Name \_\_\_\_

## Computer Architecture EE 4720 Midterm Examination Wednesday, 30 March 2011, 9:40-10:30 CDT

- Problem 1 \_\_\_\_\_ (15 pts)
- Problem 2 \_\_\_\_\_ (20 pts)
- Problem 3 \_\_\_\_\_ (15 pts)
- Problem 4 \_\_\_\_\_ (10 pts)
- Problem 5 \_\_\_\_\_ (10 pts)
- Problem 6 \_\_\_\_\_ (15 pts)
- Problem 7 \_\_\_\_\_ (15 pts)
- Exam Total \_\_\_\_\_ (100 pts)

Alias

Good Luck!



Problem 1: [15 pts] The MIPS code below executes on the illustrated hopefully familiar implementation.

LOOP: lh r1, 0(r2)

addi r4, r4, 4

andi r3, r1, 0xf0f0

bne r3, r0 LOOP

lw r2, 4(r2)

(a) Show a pipeline execution diagram for the code below running on the illustrated MIPS implementation for enough iterations to determine CPI.

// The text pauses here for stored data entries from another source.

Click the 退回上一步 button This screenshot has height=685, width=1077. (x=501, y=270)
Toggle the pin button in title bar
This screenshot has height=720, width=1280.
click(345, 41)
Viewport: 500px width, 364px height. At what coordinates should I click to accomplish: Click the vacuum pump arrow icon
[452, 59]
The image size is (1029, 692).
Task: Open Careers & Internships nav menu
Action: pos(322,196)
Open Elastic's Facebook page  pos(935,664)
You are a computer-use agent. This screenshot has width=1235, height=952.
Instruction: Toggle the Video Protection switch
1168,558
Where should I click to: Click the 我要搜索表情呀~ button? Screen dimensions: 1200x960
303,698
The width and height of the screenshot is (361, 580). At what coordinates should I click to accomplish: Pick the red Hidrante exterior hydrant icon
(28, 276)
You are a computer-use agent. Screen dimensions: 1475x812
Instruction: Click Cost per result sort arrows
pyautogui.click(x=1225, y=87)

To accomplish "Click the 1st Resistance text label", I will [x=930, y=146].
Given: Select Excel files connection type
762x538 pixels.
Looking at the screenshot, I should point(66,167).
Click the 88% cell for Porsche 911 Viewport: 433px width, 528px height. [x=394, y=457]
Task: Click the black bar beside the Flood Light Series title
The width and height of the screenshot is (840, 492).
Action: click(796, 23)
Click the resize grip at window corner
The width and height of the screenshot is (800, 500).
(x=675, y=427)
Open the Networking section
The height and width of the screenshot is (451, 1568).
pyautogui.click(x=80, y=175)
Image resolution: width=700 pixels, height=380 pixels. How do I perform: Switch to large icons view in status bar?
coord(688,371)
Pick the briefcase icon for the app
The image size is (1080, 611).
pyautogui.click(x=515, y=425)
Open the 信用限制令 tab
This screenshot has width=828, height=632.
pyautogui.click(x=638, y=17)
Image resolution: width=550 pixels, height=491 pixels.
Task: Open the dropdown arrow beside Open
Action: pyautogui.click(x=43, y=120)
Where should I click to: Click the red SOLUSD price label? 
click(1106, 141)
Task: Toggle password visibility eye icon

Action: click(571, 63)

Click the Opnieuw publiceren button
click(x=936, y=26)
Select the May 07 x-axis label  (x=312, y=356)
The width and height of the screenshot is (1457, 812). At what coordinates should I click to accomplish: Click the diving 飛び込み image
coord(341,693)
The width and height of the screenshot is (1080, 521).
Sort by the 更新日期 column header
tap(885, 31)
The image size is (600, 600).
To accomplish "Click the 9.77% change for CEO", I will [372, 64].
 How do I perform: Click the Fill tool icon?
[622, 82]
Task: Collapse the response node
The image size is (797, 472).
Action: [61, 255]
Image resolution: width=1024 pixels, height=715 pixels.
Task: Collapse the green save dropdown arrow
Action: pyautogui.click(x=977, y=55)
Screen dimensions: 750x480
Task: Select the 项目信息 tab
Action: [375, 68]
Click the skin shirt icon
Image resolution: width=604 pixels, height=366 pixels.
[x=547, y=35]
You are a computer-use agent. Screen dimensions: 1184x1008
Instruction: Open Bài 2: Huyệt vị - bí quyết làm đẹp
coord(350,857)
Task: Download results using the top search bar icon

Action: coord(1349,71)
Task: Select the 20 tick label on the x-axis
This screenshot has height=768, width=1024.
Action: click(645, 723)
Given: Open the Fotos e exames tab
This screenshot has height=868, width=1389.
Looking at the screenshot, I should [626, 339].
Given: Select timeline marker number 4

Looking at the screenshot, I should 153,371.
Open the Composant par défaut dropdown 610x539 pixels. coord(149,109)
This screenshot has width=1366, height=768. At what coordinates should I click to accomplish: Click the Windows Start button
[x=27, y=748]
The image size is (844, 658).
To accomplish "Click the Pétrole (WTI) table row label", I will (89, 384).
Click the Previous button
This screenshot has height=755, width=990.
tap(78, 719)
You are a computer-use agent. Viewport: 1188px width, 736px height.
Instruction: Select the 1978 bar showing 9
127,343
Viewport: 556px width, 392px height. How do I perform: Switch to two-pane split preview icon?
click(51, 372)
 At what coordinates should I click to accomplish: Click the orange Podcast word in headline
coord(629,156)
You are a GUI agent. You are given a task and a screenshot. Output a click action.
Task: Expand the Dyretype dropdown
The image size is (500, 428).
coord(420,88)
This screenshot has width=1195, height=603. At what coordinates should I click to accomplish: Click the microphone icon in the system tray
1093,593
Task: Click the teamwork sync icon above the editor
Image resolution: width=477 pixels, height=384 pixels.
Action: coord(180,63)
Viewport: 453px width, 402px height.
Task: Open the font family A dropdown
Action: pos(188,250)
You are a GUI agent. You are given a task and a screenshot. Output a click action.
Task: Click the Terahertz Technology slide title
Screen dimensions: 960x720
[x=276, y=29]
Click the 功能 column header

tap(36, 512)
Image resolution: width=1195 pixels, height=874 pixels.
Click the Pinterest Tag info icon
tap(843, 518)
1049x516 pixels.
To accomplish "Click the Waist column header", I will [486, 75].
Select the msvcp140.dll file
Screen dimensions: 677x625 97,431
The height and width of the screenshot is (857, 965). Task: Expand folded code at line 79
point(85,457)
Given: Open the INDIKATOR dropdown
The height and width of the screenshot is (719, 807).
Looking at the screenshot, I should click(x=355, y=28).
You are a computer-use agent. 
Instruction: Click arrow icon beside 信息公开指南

Show a pipeline execution diagram.

(b) Determine the CPI.

Find the CPI.

Problem 2: [20 pts] In the implementation below the datapath for the jalr and jr instructions is not shown.



(a) Add datapath (but not control logic) needed for the jr instruction to the diagram above.

Add datapath (but not control logic) for jr.

(b) Show the execution of the code below based upon the answer above. Show execution starting from the first instruction (as usual) and continue until ori executes or eight instructions have executed whichever is longer. (In the correct answer ori is the eighth instruction to execute.) Note that the jalr will jump to ROUTINE the first time it executes.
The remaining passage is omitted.